(DOCUMENT):
Multidimensional Scaling using Cliques (MDS-Clique)

MDS Clique

Generates cliques using MDS-Clique from topics extracted by LDA from a corpus.


Uses Python 3 and various Python libraries (gensim, networkx, scikit-learn, etc.)


  1. Use virtualenv to create a virtual Python 3 environment within the git repository (virtualenv -p python3 venv)
  2. Activate your Python virtualenv source venv/bin/activate (you should now see something like (venv) in your console)
  3. Install the required Python libraries by running pip install -r requirements.txt

Installing Relative MDS

  1. Clone https://github.com/hateno/scikit-learn.git and go to branch v0.19.0
  2. Ensure you are still within the same virtualenv from the previous section and run python setup.py build and then python setup.py install (this may take a while)

Quick Start

  1. Configure config.ini
  2. python corpus.py
  3. python gen_topic.py
  4. python sim.py -dim 2 -data corpus

Detailed Explanation

Run corpus.py with config.ini filled out (see config.ini section) which reads a corpus (a directory of text documents) for pre-processing (e.g. stemming and tokenization). Then execute gen_topic.py which uses the output artifacts of corpus.py in order to perform LDA topic modeling over the pre-processed corpus. Then execute sim.py which will either perform a specific experiment or simply execute MDS-Clique (see sections below).

(DATA TO USE):
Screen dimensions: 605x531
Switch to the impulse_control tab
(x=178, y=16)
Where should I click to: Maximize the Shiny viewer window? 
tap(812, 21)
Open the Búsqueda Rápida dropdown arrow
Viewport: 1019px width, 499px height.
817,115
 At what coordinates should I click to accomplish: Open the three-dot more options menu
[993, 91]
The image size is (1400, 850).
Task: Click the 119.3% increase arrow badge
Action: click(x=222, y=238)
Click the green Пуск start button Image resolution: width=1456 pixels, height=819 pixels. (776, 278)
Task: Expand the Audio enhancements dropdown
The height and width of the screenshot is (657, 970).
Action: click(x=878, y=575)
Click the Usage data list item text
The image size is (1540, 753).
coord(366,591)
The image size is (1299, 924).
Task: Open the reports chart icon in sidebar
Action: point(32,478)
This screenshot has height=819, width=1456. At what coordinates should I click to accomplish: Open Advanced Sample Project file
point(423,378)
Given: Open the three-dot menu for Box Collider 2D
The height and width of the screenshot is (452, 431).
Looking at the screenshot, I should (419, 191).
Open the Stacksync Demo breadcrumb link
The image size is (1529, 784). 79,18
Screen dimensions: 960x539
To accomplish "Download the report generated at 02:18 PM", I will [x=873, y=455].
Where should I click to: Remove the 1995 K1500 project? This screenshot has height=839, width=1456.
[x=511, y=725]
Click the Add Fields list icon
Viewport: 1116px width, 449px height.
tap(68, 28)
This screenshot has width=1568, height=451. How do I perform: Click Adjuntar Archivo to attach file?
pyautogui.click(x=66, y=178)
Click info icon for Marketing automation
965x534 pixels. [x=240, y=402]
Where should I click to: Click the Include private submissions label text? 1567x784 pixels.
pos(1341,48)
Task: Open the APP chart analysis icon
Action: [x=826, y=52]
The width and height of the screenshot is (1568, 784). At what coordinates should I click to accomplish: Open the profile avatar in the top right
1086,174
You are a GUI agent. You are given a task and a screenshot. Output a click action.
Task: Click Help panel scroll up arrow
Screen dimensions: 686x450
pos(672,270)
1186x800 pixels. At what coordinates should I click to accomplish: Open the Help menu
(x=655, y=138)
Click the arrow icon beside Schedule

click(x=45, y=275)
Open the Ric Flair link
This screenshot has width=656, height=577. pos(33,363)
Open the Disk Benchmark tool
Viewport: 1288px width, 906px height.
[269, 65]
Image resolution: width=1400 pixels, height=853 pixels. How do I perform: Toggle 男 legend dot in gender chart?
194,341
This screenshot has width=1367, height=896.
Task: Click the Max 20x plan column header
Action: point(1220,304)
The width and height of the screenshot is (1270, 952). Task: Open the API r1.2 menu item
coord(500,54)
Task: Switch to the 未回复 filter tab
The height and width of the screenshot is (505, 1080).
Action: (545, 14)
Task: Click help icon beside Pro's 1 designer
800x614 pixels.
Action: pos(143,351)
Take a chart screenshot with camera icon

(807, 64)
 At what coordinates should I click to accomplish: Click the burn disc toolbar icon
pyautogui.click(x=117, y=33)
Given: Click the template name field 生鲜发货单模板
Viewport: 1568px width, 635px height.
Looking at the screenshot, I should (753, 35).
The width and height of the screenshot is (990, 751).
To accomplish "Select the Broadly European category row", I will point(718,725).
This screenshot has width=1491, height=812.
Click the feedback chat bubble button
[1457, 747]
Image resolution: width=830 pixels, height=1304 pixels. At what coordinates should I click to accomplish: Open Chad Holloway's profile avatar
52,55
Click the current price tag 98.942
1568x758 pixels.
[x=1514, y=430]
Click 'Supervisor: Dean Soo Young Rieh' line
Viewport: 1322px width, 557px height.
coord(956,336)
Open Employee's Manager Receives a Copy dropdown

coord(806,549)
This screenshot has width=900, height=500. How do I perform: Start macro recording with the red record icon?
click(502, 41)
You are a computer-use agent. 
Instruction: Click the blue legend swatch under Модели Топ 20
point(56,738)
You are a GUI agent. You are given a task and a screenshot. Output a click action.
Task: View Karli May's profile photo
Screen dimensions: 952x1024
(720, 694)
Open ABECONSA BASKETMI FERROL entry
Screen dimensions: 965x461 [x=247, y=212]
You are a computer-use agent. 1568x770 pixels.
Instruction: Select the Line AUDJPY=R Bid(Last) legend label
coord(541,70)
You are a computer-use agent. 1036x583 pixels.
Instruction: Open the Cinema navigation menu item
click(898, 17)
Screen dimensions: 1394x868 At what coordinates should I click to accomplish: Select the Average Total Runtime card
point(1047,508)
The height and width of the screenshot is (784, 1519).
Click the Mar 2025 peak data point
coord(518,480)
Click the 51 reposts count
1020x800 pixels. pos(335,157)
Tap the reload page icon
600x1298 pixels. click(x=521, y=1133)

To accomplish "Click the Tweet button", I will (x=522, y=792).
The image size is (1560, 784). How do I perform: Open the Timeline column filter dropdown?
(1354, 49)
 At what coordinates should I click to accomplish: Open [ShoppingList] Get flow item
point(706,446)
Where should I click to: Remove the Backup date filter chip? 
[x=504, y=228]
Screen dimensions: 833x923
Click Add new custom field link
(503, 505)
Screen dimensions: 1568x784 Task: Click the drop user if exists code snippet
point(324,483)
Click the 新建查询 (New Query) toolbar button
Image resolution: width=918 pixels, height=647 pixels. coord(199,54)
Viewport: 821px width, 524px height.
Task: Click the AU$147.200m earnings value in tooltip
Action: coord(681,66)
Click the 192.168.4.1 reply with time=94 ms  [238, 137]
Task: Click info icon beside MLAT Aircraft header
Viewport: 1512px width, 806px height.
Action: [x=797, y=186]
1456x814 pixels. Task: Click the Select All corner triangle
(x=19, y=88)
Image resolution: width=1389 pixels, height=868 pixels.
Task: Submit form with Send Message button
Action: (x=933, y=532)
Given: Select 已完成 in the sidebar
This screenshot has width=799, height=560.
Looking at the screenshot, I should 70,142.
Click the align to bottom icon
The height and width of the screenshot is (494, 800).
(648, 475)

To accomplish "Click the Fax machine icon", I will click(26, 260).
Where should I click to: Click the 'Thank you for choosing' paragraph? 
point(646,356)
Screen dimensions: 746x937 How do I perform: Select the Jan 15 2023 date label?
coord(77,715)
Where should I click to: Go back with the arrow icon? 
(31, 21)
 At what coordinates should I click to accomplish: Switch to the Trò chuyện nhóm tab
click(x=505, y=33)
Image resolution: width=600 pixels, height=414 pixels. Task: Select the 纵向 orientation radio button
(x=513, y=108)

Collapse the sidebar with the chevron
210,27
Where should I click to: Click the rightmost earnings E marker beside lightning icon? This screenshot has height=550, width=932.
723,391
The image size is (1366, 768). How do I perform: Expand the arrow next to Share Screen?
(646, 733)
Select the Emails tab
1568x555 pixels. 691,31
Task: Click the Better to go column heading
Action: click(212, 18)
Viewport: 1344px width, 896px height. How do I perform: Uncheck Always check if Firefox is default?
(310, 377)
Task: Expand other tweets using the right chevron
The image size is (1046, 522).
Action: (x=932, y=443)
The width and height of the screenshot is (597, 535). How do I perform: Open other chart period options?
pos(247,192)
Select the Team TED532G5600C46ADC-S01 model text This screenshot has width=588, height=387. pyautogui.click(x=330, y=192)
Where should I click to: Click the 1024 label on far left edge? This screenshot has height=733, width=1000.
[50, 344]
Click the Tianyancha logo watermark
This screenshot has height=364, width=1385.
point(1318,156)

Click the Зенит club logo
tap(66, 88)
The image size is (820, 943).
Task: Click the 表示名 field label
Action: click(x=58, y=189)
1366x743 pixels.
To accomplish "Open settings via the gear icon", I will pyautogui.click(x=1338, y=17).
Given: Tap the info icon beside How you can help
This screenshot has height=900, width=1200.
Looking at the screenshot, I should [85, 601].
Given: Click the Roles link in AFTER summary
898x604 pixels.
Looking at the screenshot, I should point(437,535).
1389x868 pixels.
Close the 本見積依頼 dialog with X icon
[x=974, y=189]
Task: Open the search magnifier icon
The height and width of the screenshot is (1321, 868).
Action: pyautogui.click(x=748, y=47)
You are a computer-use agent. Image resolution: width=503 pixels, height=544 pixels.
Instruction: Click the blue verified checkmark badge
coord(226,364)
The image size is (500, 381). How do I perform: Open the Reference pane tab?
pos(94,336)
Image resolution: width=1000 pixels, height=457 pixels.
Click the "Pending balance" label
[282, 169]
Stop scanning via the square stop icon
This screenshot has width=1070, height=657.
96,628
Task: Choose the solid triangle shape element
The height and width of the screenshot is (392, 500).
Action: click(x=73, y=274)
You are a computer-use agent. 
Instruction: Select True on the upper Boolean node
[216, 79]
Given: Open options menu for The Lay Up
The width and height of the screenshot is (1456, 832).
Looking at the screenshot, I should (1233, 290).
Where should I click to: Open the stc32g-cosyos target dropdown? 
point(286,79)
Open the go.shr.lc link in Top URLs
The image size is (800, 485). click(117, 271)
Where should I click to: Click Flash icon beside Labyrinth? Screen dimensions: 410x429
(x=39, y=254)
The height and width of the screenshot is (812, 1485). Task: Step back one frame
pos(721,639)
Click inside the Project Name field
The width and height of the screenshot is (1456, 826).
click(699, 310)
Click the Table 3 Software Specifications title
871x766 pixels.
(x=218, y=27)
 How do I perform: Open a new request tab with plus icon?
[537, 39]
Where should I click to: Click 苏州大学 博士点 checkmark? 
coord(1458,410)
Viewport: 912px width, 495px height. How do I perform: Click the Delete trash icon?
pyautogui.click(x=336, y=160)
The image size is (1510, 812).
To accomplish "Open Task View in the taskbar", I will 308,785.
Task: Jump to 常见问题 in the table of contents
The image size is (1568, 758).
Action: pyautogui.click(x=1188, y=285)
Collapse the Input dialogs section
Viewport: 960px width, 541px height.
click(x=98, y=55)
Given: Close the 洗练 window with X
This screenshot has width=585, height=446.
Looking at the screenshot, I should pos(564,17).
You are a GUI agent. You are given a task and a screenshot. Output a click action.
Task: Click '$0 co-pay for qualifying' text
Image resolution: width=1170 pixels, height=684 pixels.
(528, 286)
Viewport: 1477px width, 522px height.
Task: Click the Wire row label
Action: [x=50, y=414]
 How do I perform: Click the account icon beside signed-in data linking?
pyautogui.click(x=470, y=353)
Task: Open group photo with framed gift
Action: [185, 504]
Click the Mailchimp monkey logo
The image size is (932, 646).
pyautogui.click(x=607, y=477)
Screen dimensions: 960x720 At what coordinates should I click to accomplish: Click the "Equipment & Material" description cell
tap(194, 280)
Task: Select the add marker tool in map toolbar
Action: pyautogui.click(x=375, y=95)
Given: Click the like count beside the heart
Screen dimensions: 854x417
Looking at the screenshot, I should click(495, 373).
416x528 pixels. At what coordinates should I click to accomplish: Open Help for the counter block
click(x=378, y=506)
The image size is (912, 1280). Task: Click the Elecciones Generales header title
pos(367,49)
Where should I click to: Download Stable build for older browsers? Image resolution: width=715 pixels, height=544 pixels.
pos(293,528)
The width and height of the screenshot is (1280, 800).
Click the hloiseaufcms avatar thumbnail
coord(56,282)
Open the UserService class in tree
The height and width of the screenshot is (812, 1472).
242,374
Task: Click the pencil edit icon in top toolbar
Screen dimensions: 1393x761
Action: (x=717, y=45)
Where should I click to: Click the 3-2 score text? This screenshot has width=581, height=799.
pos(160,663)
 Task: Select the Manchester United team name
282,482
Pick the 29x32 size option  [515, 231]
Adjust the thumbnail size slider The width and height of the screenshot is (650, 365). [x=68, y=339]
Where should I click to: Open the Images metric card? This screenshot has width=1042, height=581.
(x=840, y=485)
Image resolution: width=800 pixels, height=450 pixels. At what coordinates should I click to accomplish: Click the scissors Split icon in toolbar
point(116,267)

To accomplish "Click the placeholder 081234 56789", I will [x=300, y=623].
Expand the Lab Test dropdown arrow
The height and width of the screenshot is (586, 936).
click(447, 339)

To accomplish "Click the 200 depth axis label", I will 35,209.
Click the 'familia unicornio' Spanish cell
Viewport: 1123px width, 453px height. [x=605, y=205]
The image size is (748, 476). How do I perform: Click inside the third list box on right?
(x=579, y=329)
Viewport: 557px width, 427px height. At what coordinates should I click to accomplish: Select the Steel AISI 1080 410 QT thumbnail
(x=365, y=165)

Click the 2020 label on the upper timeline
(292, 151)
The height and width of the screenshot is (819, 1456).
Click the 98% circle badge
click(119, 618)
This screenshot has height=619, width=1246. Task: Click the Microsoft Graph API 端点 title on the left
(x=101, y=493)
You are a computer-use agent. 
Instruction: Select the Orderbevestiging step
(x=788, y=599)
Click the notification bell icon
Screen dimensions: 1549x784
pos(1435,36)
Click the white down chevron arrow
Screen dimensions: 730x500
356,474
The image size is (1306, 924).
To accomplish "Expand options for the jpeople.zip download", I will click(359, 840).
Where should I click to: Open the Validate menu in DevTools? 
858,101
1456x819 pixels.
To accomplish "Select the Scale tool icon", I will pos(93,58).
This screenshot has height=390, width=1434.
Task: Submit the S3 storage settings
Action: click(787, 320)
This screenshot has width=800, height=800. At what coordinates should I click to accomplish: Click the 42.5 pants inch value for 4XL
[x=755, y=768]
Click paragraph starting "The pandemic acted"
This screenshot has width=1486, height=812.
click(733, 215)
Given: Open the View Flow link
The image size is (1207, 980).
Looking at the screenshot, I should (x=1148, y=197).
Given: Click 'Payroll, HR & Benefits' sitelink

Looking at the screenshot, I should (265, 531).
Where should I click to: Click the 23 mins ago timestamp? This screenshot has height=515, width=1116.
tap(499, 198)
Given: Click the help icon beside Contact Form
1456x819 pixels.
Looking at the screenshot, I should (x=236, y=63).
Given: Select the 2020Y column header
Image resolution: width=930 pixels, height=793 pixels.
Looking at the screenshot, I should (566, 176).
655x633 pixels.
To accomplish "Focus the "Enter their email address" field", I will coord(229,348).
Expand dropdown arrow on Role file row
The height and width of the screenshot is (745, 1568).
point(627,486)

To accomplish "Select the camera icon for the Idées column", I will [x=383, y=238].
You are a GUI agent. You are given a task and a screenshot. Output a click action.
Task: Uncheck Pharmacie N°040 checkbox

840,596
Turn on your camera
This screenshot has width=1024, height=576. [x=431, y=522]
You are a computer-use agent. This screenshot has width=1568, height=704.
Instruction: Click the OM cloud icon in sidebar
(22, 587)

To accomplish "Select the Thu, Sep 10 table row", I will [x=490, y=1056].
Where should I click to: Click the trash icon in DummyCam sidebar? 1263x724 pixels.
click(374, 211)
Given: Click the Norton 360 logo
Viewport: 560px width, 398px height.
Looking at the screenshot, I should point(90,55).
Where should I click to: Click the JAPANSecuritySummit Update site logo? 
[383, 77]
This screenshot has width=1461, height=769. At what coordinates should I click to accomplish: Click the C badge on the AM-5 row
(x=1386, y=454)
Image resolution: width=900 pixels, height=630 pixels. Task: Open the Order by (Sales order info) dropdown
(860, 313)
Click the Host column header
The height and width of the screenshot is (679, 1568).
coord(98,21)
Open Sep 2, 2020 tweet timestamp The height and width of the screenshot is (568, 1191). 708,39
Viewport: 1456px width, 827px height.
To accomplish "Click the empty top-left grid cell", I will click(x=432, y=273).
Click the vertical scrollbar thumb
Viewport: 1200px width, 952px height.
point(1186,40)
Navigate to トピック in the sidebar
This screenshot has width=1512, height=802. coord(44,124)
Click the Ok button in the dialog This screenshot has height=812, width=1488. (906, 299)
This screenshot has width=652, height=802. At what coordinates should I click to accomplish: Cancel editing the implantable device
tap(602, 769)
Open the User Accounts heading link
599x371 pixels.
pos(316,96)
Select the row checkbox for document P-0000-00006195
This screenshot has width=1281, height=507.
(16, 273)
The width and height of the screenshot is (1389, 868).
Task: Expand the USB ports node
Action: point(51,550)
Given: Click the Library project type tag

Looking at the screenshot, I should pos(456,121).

(JOBS):
[A] Using the MDS-Clique page, answer these questions:
(i) Which branch of the cloned scikit-learn repository should you switch to?
(ii) Which two pre-processing steps are given as examples of what corpus.py does to the corpus?
(iii) Which command installs the required Python libraries?
[B] In the entries from the line with "Given: Select 已完成 in the sidebar" up to and including the line with "point(646,356)", substitute "side panel" for "sidebar" and leave everything else unchanged. Return only those lines.

(EXERCISE ANSWERS):
[A]
(i) Branch v0.19.0.
(ii) Stemming and tokenization.
(iii) pip install -r requirements.txt

[B]
Given: Select 已完成 in the side panel
This screenshot has width=799, height=560.
Looking at the screenshot, I should 70,142.
Click the align to bottom icon
The height and width of the screenshot is (494, 800).
(648, 475)

To accomplish "Click the Fax machine icon", I will click(26, 260).
Where should I click to: Click the 'Thank you for choosing' paragraph? 
point(646,356)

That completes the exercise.